The one that interests me most is JD Vance because he appears to be the closest to the working class populist MAGA appeal.  JD Vance has come out strongly against the post-WWII international order, saying that it does not serve the working class well, and proposing that we put something else in its place.  What he appears to have in mind is a much more nationalist vision, with a focus on each country as a self-contained unit having as little as possible to do with the outside world.

Two things are notable about Vance's vision.  Once is that it is a departure from the Republican Party's old ideology of economic royalism.  Vance does not think that either the free market or capitalists are infallible, and he is willing to allow government intervention on behalf of the working class.  The other is that it is a conservative vision in the sense of favoring depth over breadth in social commitment.  In fact, he appears to believe that the working class is best served by strong social cohesion, and that he sees breadth as a threat to depth and therefore to be excluded.

But how far does this go?

Hershel Walker often sounded like a sort of caricature of this viewpoint -- proposing a sort of hermetic seal around the United States that would stop China from breathing our clean air and keep China's pollution out of the US.  Vance, I have no doubt, is more sophisticated than that.  But his vision sounds like a milder version of the same.  But a lot is unclear.

One thing that is clear is that his vision is one of zero immigration. No family migration, no refugees admitted, no asylum claims.  Afghans who put their lives on the line assisting the US who face torture and execution by the Taliban will just have to find somewhere else to go.  And, so far as I can tell, no naturalization law, no permanent legal residents, no green cards, no work visa, no student visas, no admission of anyone except (presumably) foreign diplomats and tourists.  All  non-citizens should be expelled.  Any work that citizens are unwilling to do can be automated.  

He extends this view to Europe, urging Europeans to refuse admission to any non-Europeans and to expel "the enemy within."  Certainly Elon Musk has maintained the importance of each country keeping its own distinctive character.  Vance appears to agree.

This raises a number of questions.  Nationalists love to mock the liberal vision of all different ethnic groups living side by side in harmony and equality as impractical.  But the nationalist vision of neat lines across the map with only one ethnic group one each side of the line and no moving across is not all that practical either.  In any event, it is out of the question in the US.  At  most, we can halt all future immigration and push heavy measures for assimilation.  How far does Vance (or Musk) propose to take this in Europe?  Clearly he/they want to halt and reverse all non-European immigration.  Are there prepared to tolerate immigration within Europe, or should European countries harden their borders against each other as well?  Both men are notably hostile to the European Union, but is that just because it is friendly toward non-European immigration and other forms of "wokeness," or do they consider maintaining sharp border within Europe to be important?  And have they thought it through at all?

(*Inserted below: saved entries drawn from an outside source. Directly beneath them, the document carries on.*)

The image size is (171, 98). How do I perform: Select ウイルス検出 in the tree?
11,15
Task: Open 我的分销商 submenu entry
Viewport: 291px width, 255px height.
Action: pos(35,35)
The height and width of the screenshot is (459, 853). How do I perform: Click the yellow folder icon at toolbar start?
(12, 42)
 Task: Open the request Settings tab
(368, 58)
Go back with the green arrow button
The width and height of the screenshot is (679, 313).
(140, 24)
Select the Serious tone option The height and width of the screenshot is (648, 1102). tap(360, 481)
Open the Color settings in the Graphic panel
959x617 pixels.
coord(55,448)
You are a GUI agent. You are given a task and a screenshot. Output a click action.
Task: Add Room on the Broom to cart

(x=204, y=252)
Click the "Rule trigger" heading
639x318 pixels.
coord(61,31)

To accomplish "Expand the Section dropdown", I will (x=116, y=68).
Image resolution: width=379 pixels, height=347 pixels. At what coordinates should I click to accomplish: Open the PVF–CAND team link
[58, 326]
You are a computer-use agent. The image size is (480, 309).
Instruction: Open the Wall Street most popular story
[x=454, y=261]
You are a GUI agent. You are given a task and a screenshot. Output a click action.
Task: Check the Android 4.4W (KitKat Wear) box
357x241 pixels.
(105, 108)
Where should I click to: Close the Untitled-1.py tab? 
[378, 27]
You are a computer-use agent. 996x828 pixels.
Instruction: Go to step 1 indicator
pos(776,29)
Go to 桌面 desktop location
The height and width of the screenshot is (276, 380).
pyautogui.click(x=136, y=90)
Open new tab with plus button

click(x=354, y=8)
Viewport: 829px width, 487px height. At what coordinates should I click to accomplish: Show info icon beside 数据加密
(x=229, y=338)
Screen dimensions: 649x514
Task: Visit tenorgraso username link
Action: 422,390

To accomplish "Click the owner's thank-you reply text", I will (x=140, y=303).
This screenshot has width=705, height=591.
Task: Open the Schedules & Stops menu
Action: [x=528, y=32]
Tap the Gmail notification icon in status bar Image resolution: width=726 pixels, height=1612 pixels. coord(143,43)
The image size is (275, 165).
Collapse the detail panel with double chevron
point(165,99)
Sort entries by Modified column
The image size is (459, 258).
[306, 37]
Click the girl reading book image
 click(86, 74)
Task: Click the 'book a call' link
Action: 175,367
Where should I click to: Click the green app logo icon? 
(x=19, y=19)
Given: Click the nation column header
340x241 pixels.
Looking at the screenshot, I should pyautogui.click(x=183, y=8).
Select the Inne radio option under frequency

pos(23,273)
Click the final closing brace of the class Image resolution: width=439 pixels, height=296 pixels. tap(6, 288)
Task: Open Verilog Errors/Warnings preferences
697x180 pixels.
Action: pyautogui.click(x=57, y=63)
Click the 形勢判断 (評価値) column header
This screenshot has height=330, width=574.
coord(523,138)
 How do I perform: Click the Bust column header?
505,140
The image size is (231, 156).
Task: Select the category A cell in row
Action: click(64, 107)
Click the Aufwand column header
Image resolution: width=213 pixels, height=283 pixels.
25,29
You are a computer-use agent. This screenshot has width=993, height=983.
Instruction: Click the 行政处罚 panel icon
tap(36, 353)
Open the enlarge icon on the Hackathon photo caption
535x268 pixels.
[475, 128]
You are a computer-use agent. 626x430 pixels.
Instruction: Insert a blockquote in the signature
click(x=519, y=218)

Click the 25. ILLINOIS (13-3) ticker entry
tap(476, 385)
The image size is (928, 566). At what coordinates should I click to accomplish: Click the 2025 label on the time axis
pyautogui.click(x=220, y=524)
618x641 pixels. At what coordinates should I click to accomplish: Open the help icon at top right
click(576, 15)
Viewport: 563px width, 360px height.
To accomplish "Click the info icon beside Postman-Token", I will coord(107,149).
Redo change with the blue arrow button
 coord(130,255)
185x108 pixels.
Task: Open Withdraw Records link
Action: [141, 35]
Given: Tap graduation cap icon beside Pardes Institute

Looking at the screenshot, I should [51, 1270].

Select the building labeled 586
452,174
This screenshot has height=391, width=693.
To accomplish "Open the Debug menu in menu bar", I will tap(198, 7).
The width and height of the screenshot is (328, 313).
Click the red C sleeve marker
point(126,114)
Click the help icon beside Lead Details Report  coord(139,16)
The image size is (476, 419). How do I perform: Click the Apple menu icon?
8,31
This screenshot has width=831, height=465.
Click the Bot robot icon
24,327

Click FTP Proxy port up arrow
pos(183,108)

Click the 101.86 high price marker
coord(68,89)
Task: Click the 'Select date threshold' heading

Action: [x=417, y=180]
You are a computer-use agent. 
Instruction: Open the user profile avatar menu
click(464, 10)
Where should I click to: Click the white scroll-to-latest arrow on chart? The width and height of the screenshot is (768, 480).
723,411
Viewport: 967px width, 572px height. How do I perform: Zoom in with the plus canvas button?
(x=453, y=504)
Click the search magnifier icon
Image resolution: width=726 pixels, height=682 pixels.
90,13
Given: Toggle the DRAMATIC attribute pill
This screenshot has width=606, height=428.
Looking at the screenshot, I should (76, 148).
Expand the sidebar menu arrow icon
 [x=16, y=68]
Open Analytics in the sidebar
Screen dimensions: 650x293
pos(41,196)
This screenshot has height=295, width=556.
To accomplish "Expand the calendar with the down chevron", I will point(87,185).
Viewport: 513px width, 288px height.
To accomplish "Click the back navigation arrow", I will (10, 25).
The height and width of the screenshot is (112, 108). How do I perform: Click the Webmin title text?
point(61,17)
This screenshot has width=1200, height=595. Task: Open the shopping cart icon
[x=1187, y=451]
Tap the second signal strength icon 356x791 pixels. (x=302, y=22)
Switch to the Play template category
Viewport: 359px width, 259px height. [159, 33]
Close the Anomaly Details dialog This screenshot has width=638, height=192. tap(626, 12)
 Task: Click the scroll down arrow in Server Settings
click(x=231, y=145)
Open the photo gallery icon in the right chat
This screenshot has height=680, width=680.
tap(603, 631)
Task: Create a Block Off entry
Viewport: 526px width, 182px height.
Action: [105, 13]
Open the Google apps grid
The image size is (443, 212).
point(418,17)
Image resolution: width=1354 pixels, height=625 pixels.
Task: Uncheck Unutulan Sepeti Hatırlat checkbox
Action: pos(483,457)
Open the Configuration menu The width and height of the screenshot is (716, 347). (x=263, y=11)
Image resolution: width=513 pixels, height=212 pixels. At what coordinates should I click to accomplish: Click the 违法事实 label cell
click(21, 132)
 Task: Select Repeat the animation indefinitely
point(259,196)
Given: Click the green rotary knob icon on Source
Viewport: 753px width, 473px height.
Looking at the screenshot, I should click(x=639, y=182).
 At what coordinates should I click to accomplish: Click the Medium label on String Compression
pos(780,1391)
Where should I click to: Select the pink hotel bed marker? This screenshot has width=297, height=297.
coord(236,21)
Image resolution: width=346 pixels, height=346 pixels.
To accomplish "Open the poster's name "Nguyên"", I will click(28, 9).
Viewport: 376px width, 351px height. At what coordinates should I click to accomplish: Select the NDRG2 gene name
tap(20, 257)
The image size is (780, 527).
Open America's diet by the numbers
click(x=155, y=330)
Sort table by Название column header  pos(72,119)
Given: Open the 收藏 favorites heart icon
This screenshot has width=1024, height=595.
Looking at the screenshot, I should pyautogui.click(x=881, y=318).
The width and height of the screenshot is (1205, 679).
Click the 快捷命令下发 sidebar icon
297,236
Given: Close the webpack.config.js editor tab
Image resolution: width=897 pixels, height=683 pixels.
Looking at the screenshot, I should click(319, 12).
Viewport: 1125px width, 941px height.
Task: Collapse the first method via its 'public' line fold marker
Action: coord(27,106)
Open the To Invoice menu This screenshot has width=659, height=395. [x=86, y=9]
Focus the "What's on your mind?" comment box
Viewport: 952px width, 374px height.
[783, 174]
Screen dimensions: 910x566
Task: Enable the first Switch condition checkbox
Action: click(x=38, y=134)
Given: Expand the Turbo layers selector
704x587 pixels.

I don't think Vance's vision goes so far as to say no trade.  Even Trump has not formally committed to a policy of autarchy, although he appears to think we should never have a trade deficit with any country anywhere.  I assume Vance is more sophisticated than that.  But he clearly wants much less international trade.  In particular, he emphasizes the importance of everyone having their own manufacturing with good paying jobs.  Again, Vance is thinking mostly about the US which is, after all, a very large country.  One wonders if he would approve of much smaller European countries having more internal trade that would at least allow each country to specialize in a different kind of manufacturing, rather than require each country to go it alone.  (Maybe even some kind of common market).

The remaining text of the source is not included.